# Gulf report for 12/13 and bay report 12/14



## Brandonshobie (Aug 10, 2009)

With very little to no wind Tuesday and warmer weather I was able to make it out into the flat gulf to catch some snapper for some kayak wars points. My biggest snappers were a 28, 27 1/2 and a 25 incher plus a bunch of smaller ones. I had one or two that broke me off and a BIG one that straighten my owner hook on the fight up. 

On the final day of kayak wars I went out after some bull reds. I ended up catching nine bull reds three of them where over 40 inches. Here are the pics from my biggest fish for the two days I went out.


----------



## Kenton (Nov 16, 2007)

That last one is a fatty!


----------



## parrothead (Oct 1, 2007)

Very nice !!!!!!!!!!!!! Thanks for posting:thumbsup::thumbsup::thumbsup:

Scott


----------



## Night Wing (May 16, 2011)

Very nice. Those red snappers will make for some great eating.


----------



## Tugboat (Mar 24, 2011)

Nice <*(((><


----------



## MrFish (Aug 21, 2009)

Night Wing said:


> Very nice. Those red snappers will make for some great eating.


Hmmm :no:


----------



## aquatic argobull (Mar 2, 2009)

Night Wing said:


> Very nice. Those red snappers will make for some great eating.

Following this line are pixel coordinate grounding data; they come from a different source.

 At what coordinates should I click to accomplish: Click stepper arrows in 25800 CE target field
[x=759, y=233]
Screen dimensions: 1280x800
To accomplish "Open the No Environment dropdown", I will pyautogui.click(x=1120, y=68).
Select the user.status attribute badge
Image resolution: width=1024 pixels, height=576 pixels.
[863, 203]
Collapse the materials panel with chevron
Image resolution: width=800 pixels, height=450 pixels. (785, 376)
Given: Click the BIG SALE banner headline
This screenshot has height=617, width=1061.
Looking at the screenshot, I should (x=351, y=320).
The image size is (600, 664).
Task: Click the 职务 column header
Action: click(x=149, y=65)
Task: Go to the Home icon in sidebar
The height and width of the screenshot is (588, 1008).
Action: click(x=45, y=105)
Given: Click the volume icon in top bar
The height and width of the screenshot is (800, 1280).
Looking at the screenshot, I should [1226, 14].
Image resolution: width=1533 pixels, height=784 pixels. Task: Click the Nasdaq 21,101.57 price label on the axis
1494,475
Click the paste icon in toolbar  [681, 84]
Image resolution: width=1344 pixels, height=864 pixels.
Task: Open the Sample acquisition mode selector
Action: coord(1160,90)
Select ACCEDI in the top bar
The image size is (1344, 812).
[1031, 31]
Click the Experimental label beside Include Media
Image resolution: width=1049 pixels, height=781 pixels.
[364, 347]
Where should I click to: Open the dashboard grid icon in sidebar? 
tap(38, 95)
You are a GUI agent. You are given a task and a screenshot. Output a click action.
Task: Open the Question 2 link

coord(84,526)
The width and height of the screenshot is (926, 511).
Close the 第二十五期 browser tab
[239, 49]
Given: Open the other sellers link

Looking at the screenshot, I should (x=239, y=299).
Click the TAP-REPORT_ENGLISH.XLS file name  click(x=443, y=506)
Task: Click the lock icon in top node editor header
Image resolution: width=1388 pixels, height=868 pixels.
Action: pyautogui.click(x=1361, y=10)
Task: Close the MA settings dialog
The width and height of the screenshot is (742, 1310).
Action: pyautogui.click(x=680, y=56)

Only if you have a knife and like snapper sashimi :no:


----------



## PBTH (Oct 1, 2007)

Nice Brandon! Those reds are certainly a different class of fish compared to the Pcola ones.


----------



## pompanopete (Aug 5, 2009)

wow nice!!


----------



## Wilbur (Jan 17, 2011)

Nice! Way to go. It's great to read a Gulf report for a change. It's been a while with all the wind and surf lately. I'm hoping to do some snapper fishing this year.


----------



## bbarton13 (May 4, 2009)

nice report, good to see someone get out in the gulf!


----------



## Brandonshobie (Aug 10, 2009)

Night Wing said:


> Very nice. Those red snappers will make for some great eating.


Unfortunately no eating here just catch and release.


----------



## PennFisher950 (Jun 23, 2011)

Niccccce!


----------